You shut down everything. Probably it’ll need to shut down anyway, right? You couldn’t do an upgrade like this without shutting things down. It’s just saving time. The computer is busy thinking about whatever it thinks about in the middle of a major upgrade. Probably it knows what it’s doing. You can sit there waiting for direction for a little while. Maybe a little longer. These are the moments when it’s easiest to believe the computer doesn’t actually need you to do whatever it’s doing. It couldn’t hurt to read reviews about what programs you use have conflicts with the new system so you’re ready ahead of time to feel the agony of stuff no longer working.

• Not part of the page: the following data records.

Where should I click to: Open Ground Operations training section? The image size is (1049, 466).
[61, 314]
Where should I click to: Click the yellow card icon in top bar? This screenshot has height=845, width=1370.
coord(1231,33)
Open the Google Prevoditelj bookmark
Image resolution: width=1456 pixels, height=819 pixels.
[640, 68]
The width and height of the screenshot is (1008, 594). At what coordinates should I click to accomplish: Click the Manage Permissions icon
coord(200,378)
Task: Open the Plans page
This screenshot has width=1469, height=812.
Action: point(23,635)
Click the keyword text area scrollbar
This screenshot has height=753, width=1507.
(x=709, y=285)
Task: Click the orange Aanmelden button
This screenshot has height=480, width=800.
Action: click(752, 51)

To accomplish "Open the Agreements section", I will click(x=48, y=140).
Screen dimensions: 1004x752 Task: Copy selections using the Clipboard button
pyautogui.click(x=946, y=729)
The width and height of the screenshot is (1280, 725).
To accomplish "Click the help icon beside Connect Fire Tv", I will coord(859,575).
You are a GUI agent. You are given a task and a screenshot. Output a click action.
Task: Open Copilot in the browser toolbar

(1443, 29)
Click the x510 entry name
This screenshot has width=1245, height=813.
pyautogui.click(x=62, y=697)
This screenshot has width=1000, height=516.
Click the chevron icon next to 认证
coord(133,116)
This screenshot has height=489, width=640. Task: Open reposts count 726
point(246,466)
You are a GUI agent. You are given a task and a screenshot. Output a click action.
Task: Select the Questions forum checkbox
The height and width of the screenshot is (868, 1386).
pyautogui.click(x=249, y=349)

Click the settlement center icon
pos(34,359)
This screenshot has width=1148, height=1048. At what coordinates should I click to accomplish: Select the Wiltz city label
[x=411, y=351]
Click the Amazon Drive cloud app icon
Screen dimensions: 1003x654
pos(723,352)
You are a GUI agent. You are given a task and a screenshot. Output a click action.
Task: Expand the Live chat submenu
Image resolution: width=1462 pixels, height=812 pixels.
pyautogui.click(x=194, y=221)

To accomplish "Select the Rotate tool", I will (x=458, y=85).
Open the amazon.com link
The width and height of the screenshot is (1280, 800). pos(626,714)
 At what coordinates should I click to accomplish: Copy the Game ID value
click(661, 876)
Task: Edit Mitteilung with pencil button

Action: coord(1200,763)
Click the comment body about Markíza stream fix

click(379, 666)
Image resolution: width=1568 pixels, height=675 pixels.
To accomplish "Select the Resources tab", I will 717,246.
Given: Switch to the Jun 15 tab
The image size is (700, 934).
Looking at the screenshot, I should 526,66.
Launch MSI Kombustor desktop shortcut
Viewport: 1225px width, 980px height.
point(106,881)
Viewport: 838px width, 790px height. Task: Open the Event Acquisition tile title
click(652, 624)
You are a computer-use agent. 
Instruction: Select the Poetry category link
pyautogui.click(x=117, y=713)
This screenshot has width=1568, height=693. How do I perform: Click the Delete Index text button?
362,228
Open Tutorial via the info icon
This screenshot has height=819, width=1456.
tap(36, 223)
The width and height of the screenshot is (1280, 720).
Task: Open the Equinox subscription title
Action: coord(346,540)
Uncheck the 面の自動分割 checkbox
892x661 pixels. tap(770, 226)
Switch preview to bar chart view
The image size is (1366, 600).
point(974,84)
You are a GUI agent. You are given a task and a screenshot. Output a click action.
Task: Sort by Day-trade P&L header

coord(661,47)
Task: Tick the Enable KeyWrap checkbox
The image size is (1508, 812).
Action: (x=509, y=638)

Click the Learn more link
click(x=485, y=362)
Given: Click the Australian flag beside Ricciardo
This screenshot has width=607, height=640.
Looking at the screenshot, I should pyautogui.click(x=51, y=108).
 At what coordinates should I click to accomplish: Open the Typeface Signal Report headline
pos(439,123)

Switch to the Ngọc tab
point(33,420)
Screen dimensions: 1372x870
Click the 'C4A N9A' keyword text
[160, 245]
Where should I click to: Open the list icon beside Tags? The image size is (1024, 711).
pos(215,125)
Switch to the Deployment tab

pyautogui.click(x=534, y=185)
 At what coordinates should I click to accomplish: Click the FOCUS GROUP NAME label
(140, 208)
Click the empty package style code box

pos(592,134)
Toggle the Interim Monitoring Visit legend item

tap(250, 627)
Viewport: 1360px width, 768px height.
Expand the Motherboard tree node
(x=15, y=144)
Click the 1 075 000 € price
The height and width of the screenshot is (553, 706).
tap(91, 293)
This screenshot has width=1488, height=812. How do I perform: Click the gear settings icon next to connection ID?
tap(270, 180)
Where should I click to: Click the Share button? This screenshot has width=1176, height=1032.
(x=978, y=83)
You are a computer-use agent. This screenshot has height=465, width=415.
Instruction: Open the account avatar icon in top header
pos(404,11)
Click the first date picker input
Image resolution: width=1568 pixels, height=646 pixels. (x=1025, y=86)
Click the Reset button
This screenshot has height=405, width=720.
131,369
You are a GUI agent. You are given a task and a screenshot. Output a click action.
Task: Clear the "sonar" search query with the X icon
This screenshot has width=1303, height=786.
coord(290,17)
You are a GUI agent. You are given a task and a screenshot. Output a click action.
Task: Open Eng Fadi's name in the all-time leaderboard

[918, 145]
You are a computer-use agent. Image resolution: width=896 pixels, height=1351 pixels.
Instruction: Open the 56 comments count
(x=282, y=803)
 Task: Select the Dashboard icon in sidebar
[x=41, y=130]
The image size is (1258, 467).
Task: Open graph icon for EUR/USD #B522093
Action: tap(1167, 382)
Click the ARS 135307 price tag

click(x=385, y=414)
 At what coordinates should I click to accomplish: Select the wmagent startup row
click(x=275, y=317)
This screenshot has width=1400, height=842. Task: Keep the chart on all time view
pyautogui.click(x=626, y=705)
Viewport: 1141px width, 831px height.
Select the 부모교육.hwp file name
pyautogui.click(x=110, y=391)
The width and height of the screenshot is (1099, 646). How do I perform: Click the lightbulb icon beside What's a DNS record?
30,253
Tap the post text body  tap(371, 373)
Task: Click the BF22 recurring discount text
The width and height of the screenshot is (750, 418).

If the Internet is accurate part of the upgrade involves instantiating a small yet viciously quarrelsome demon who spends his days making the ‘find text’ function on your web browser no longer work right anymore, and occasionally will toss through the screen a used sneaker set on fire, plus they’re figuring before the end of the year they’ll have an update so your word processor doesn’t crash every time you use the subjunctive case. The programmers say it’s a very tough bug to track down because they keep mixing up which is the subjunctive and which is just petty arguing about “who” versus “whom”. It’s difficult to say just what the future will hold but you do consider whether the best action is to lie in the street and let a truck run you over. It turns out there’s less truck shipping on this street than you imagined.

The computer reboots, and spends some time before saying it needs to reboot again. Next, let it finish rebooting and reboot it again, and then finally reboot once for good luck.

E-mail doesn’t work anymore, the web browser is being cranky, and the chat client appears to be some manner of tire fire. But, you know, those are some lovely new desktop backgrounds. There may someday be joy back in life.

There’s a new major system update out Tuesday.